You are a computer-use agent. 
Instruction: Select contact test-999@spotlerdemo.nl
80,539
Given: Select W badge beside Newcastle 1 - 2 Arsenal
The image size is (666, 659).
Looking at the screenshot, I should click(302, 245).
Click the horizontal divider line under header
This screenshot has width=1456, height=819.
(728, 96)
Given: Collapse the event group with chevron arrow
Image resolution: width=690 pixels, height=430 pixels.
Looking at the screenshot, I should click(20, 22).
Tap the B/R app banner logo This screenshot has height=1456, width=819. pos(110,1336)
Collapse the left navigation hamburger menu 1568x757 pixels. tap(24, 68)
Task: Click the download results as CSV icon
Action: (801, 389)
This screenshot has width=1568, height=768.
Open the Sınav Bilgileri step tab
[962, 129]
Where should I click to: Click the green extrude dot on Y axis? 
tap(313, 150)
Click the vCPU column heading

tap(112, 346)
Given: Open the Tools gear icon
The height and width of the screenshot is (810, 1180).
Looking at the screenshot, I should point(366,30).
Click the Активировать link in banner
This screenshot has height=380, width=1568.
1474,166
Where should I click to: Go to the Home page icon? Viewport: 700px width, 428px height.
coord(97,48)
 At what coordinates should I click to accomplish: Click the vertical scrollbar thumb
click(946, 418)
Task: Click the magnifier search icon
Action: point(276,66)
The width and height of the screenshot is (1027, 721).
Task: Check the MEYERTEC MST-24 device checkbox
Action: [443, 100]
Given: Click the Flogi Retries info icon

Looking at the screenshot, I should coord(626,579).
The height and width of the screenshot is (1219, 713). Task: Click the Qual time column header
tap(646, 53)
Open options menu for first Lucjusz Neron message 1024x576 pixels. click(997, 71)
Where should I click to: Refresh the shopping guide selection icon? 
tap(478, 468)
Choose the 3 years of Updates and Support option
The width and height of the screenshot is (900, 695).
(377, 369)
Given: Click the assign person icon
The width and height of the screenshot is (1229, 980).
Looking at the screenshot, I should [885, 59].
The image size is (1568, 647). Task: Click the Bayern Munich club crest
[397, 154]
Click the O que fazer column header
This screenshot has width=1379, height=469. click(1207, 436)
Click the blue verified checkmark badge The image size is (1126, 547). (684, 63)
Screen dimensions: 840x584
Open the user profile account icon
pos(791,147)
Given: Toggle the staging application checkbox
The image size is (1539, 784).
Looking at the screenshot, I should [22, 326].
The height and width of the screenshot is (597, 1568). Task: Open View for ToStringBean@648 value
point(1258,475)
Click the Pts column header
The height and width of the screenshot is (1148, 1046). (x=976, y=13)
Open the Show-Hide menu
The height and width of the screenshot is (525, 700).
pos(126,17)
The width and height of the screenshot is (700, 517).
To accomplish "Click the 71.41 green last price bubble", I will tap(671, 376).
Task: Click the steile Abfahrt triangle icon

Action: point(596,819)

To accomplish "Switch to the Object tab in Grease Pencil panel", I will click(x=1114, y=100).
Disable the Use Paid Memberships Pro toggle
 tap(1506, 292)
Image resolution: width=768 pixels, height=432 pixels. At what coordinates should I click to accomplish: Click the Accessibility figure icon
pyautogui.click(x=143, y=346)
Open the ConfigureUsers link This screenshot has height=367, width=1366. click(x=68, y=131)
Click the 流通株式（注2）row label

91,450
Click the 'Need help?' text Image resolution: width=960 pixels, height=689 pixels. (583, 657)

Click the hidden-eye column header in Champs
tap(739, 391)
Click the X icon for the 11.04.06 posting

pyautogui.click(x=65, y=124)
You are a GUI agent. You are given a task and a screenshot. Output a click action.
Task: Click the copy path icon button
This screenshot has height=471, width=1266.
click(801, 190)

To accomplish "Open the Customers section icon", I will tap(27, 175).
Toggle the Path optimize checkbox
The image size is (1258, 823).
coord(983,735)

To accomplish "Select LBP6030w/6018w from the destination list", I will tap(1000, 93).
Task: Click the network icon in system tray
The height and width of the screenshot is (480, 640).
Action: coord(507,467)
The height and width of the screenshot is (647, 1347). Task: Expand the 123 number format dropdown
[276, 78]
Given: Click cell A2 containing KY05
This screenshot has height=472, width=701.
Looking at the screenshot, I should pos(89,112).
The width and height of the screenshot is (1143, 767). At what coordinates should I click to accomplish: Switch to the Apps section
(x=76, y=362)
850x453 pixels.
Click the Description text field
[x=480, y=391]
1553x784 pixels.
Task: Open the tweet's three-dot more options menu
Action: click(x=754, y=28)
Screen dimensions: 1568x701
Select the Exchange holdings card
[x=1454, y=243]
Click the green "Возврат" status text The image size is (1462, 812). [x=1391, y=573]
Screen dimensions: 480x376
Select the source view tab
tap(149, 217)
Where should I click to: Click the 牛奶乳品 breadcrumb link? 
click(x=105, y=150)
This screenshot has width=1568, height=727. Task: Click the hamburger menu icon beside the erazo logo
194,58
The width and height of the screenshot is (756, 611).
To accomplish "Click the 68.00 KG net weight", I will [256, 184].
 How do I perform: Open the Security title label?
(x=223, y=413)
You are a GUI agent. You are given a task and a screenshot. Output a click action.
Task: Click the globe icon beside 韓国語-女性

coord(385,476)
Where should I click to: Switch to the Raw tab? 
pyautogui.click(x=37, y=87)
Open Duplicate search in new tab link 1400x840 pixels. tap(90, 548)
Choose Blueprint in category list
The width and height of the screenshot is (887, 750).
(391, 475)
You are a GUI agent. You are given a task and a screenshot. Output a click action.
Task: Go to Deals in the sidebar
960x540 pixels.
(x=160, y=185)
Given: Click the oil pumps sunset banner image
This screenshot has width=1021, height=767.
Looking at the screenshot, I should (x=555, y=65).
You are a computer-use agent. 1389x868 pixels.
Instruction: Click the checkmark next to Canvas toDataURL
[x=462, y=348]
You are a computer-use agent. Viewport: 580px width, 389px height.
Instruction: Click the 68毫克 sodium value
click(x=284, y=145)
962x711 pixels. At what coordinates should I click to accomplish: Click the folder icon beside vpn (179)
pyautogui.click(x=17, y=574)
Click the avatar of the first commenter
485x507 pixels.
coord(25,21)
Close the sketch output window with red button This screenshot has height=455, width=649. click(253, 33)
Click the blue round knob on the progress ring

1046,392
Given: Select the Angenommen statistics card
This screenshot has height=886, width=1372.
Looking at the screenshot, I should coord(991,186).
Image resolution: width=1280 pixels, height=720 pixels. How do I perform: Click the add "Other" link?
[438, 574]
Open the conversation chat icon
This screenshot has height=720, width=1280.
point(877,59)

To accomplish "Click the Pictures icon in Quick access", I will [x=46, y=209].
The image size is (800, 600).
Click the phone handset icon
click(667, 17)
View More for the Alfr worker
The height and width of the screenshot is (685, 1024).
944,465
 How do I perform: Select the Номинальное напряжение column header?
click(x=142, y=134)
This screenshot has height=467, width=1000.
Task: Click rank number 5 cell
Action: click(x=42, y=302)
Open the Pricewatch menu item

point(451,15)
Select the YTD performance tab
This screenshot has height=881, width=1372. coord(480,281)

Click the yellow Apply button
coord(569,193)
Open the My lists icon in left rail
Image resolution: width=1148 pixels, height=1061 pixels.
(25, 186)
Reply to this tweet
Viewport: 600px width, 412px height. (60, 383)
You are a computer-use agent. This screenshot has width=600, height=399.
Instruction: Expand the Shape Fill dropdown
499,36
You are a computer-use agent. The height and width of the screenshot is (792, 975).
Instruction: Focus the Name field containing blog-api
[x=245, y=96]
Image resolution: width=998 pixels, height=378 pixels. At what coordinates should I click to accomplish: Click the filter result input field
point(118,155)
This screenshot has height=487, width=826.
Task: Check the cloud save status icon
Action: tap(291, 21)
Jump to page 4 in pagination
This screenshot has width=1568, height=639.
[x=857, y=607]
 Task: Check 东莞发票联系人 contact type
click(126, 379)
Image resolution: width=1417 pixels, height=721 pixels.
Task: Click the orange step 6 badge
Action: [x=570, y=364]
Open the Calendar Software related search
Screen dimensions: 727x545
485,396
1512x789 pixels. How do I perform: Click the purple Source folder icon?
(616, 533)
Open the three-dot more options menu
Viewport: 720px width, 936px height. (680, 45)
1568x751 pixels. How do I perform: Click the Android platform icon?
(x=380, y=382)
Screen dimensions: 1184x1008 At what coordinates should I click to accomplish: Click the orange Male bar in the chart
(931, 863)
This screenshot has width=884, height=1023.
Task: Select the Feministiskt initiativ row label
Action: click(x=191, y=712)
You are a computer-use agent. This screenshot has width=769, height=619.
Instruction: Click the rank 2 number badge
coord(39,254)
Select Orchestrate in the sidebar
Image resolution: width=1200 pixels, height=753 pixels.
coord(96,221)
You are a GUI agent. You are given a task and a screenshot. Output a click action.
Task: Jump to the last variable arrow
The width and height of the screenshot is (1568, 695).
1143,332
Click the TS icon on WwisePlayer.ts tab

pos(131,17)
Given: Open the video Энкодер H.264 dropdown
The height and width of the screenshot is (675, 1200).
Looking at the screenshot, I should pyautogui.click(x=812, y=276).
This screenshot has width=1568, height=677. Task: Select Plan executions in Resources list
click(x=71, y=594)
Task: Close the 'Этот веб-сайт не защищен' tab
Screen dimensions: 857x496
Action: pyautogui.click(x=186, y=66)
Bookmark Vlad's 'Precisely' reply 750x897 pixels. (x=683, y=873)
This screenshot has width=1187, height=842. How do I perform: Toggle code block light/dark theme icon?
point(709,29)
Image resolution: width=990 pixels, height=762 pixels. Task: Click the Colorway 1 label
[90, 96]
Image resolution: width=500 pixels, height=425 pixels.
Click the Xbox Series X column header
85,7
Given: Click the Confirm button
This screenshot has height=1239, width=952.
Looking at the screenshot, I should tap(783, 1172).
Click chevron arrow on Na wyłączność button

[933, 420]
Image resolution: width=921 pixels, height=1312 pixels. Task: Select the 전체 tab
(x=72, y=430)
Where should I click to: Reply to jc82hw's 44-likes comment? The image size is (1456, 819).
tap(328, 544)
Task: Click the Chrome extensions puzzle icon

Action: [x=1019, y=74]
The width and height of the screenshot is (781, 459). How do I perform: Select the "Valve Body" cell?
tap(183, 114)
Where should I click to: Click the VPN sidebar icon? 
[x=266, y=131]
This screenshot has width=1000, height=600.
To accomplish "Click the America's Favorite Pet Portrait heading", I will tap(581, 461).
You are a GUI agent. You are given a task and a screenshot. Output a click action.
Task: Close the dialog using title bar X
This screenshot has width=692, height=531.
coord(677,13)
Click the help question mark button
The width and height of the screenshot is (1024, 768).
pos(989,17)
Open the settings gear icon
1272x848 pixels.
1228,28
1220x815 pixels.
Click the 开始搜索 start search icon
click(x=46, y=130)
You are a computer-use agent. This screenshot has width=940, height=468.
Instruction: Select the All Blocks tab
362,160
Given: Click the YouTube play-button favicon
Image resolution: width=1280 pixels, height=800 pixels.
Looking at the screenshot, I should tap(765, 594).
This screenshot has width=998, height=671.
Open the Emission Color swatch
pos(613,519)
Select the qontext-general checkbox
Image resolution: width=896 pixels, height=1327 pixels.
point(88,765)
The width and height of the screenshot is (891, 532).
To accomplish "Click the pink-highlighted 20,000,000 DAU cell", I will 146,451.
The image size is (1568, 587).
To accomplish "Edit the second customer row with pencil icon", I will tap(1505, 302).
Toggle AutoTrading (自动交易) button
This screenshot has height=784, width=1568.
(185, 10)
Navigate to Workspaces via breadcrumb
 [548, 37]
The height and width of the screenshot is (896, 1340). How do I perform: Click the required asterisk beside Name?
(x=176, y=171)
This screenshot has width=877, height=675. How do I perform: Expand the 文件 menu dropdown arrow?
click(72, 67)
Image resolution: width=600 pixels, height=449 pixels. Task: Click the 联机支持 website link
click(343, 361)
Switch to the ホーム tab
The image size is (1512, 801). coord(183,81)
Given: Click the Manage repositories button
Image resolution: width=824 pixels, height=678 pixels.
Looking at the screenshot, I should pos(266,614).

Problem details:
Each line from the top of the records down to the one with "Given: Collapse the" must be retyped exactly; include both ends and nothing else.

Result:
You are a computer-use agent. 
Instruction: Select contact test-999@spotlerdemo.nl
80,539
Given: Select W badge beside Newcastle 1 - 2 Arsenal
The image size is (666, 659).
Looking at the screenshot, I should click(302, 245).
Click the horizontal divider line under header
This screenshot has width=1456, height=819.
(728, 96)
Given: Collapse the event group with chevron arrow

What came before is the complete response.